Pidigi S.p.A. has acquired key assets of Munich-based Sympatex Technologies GmbH through an asset deal effective June 1, 2026, following insolvency proceedings overseen by insolvency administrator Axel W Bierbach of Müller-Heydenreich Bierbach & Kollegen.
The Italian, family-owned supplier to the footwear, leather goods and apparel industries will continue Sympatex’s operations under its established brand. The deal includes the retention of 21 jobs and all four apprenticeships at the Unterföhring site near Munich. International locations in France, China and Hong Kong, along with the Korean sales office, are also set to continue.

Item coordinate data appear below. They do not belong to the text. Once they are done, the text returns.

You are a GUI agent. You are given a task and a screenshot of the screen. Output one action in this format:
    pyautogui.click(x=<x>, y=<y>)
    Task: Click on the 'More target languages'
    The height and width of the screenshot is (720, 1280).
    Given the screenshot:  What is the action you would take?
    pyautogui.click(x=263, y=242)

As part of a wider restructuring, 25 employees at the German site will be made redundant by the end of August, with a reconciliation of interests and social plan agreed. Around 20 employees had already left during the preliminary insolvency phase. Managing director Kim Scholze will exit the company once the transaction is completed, after steering the business through the insolvency process.
Insolvency administrator Axel W Bierbach said the continuation of the Unterföhring site provides a stable foundation for future operations and praised the commitment of staff and management during the process. He added that securing Pidigi as investor ensures both industry expertise and continuity for Sympatex’s technology and customer base.
Pidigi owner and managing director Dr Giorgio De Gara said the acquisition builds on a long-standing partnership between the two companies. He noted that combining Sympatex’s membrane and laminates technology with Pidigi’s international market reach creates strong operational synergies and supports expansion across performance materials for footwear, workwear and apparel markets.